The plus side is that modern mainframes are really cool. It's not like they're still systems from the 70s, they are practically supercomputers with some of the fastest hardware ever made. (zEC12 was a 6-core, 5.5Ghz processor with very competitive IPC and monstrous cache; I believe it even had functional transactional memory too coughIntelcough. Now stuff 20 of those into a computer.)
Downside of course is COBOL, Java, etc. But it's not like it's going anywhere soon. Nobody really wants to replace millions of lines of COBOL that work, and work well.
Writing a compiler for an ML-ish language that targets COBOL would be kind of amusing. Just because they're stuck with COBOL doesn't mean it has to be hand-written, right?
Disclaimer: I don't work with mainframes but I know people who do. Friend of mine quite likes writing assembly for z/Architecture. I don't know if she's totally sane.
FWIW, where I was you didn't need the power of a big mainframe anymore and because of the size of the database you could actually buy a super beefy x86 machine with hundreds of gigabytes of RAM that could store the entire DB in RAM.
However, rewriting 30+ years of legacy code was very difficult. The place had tried and failed on two occasions so far to do it.
It seemed a bit like the airline reservation software system GDS and how it's still around.
Hey I'm a noob, can anybody expand upon what other languages are used to program mainframes? Is there any indication that COBOL will eventually be traded out for something newer?
Not the OP, but we have opportunities at our company for people who can operate in both worlds. We run a settlement/clearing system for payment processing, which is a zOS/UniKix/COBOL/JCL kind of system. I've been frustrated with treating the mainframe system as an island that can only be communicated with through batch jobs and batch reporting. So what we've been looking for are developers with a dual skill set to bridge the divide from the mainframe world to the rest of the company's C#/.Net application infrastructure. We have found some guys that have 20+ years experience with COBOL, who then started working on .Net or Java applications in the last decade. It's humbling to me to work with guys who are, in some sense, well into their second career, and are incredibly productive in both worlds. However, we've also had some who just couldn't make the transition out of the mainframe world. But we would also be interested in millennials, or anyone of any age, who could, say, work with JCL and COBOL and also write microservices in C#. Anyone with those skills and in the Dallas area, please reach out to me.

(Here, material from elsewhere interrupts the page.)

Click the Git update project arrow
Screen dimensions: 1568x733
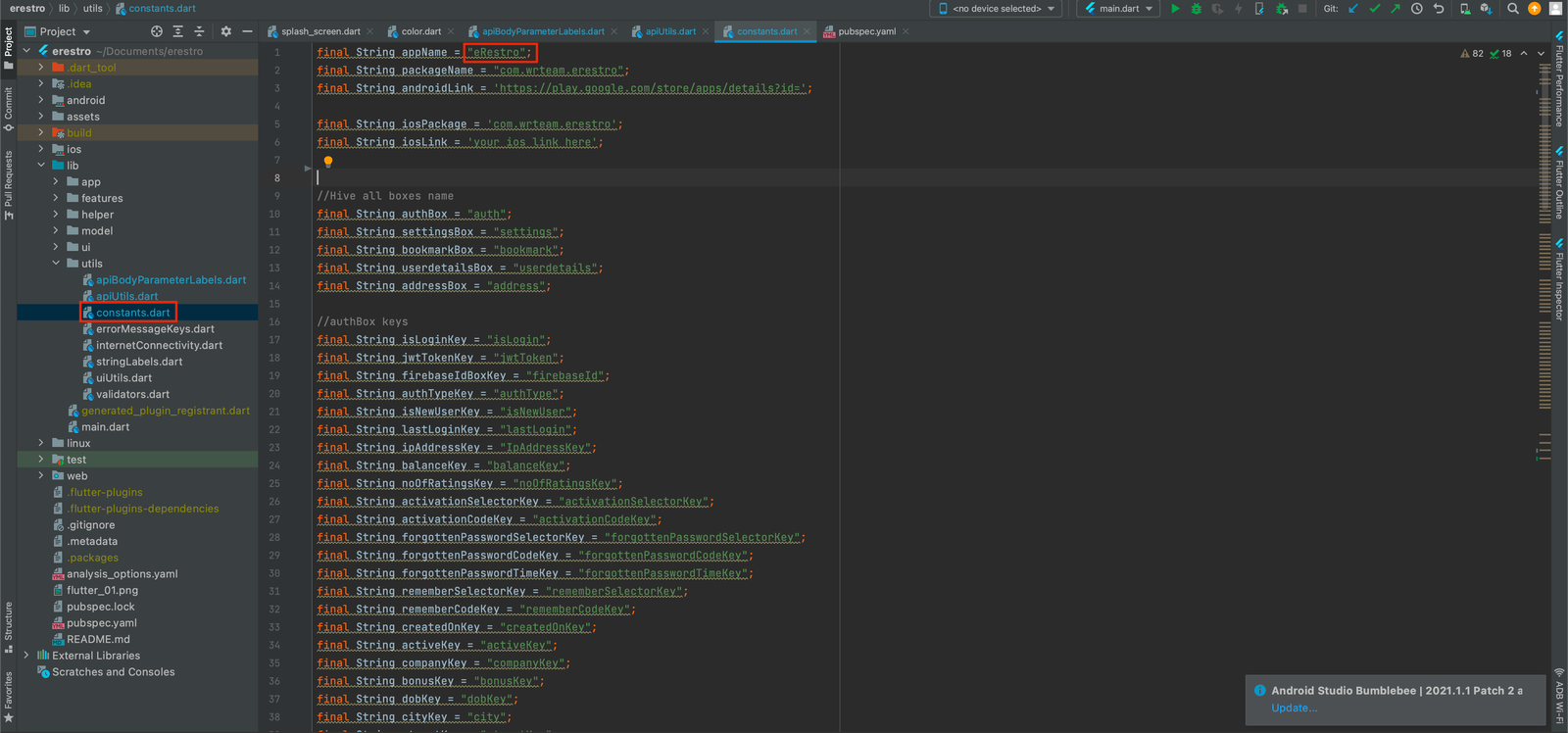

What sort of training do you give people to get into the mainframe world?
Where I worked people were always saying how they'd like mainframe people and would train them up but when actually asked about training, well, things became quieter.
Lucrative? No, but someone has to maintain the legacy nightmare. Most mainframe developers (i've run into) are very close to retirement age, so companies are trying to hire younger talent and will often put them through paid mainframe programming classes.

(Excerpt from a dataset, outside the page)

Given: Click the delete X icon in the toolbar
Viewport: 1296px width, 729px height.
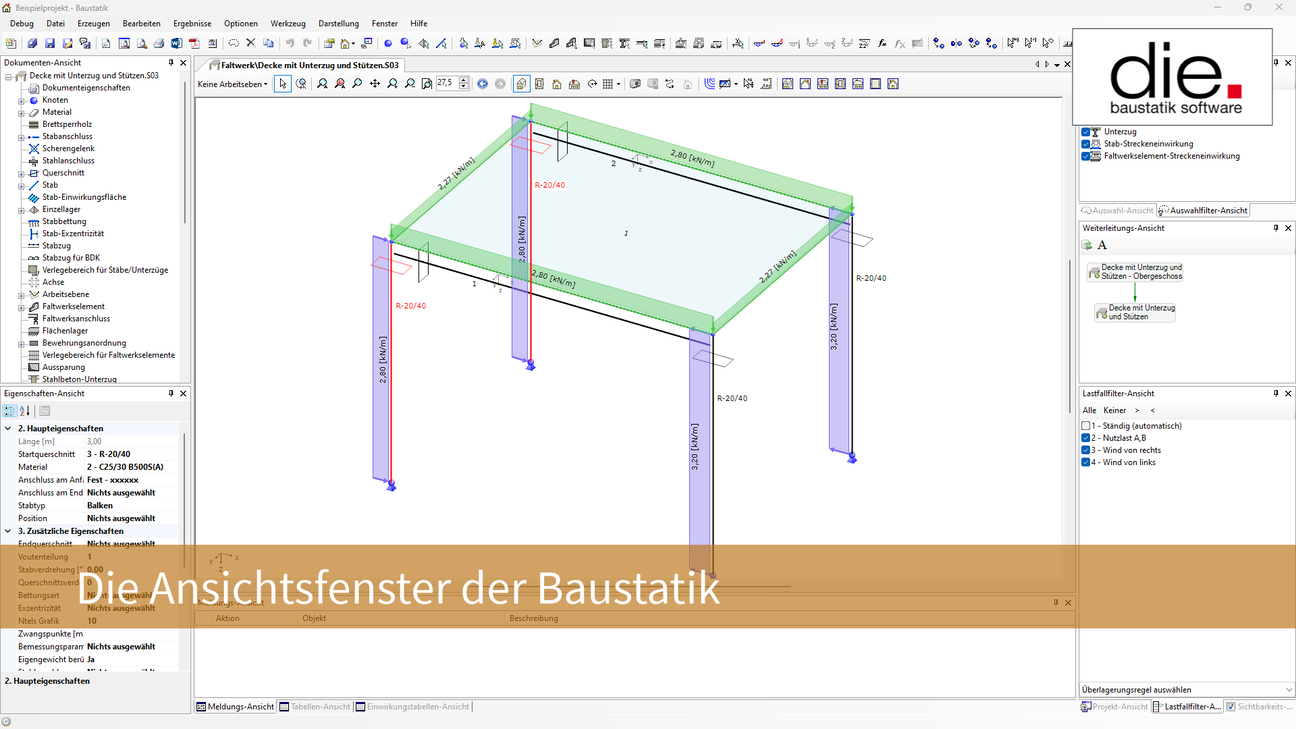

But mainframe sucks. Nobody gets into it cause the like it, they just need a job. I'd like to see a startup that sells mainframe software, cause they'd be be like one of 3 people.
I've had similar ideas, and I've tossed a couple back and forth to my Dad but the problem that I've always run into is that it is REALLY hard to sell those sort of solutions to companies already locked-in to COBOL and Rexx and PL/I, etc.
Retooling all of that is hard, and while avoiding that problem they kind of set themselves up to those legacy problems. Java shops kinda have seen the same thing except that while Java grew with the times, COBOL and friends just stagnated. The world kept turning though, and that's brought us to the situation of these 40 year programmers leaving behind forty years of code that basically only THEY can really understand.
Has this been similar to your experience? I'm just curious because it's not a very typical thing, square peg in a round hole sort of situation.